> **What the task asks**
An exact reproduction of every record is required.

Stored dataset items:

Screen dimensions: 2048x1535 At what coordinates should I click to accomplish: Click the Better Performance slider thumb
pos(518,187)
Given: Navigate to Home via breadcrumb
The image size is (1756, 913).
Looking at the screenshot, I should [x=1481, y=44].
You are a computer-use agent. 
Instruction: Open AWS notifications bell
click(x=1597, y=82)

> **Answer space**
Screen dimensions: 2048x1535 At what coordinates should I click to accomplish: Click the Better Performance slider thumb
pos(518,187)
Given: Navigate to Home via breadcrumb
The image size is (1756, 913).
Looking at the screenshot, I should [x=1481, y=44].
You are a computer-use agent. 
Instruction: Open AWS notifications bell
click(x=1597, y=82)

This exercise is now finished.